(Data records)

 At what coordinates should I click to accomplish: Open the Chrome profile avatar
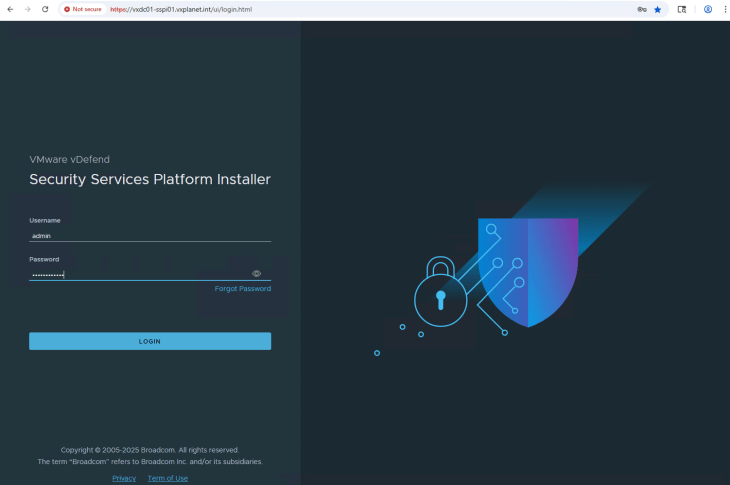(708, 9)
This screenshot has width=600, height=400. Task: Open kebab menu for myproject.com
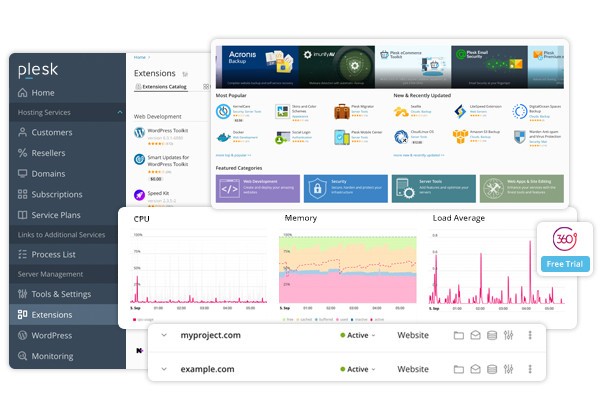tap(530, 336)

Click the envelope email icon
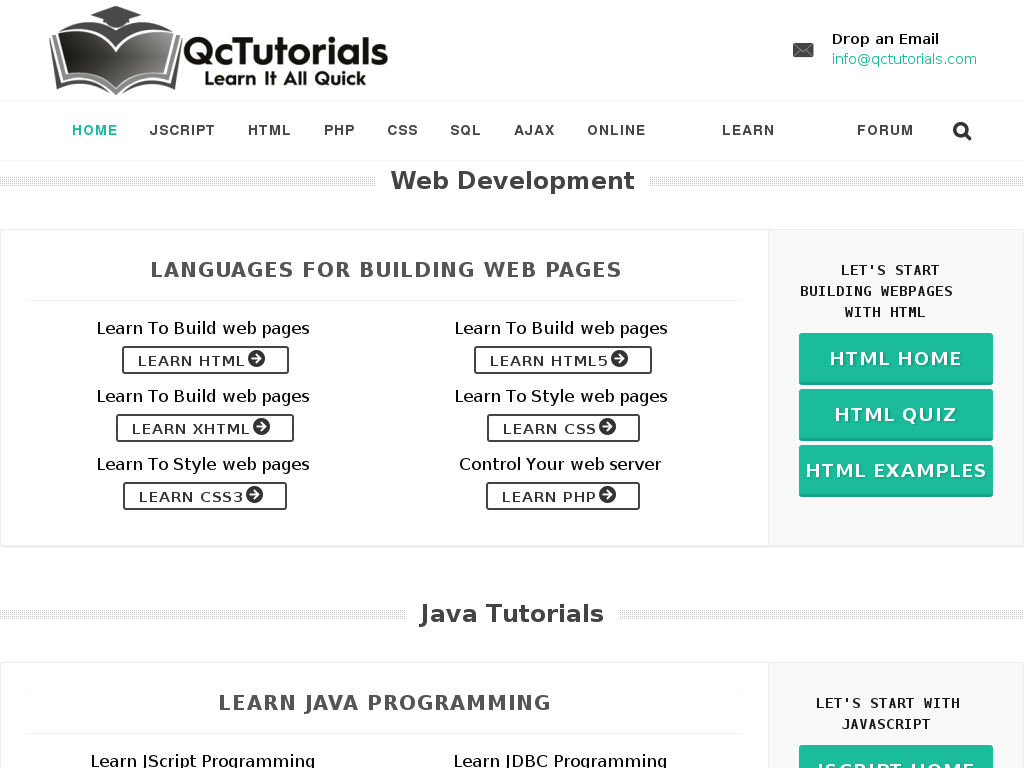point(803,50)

■ DESCRIPTION OF THE TASK ■
Rewrite all of the material above, replacing "Open" with "Show" everywhere and keeping everything else unchanged. Omit the pictures from your answer.

■ EXERCISE OUTPUT ■
 At what coordinates should I click to accomplish: Show the Chrome profile avatar
(708, 9)
This screenshot has width=600, height=400. Task: Show kebab menu for myproject.com
tap(530, 336)

Click the envelope email icon
point(803,50)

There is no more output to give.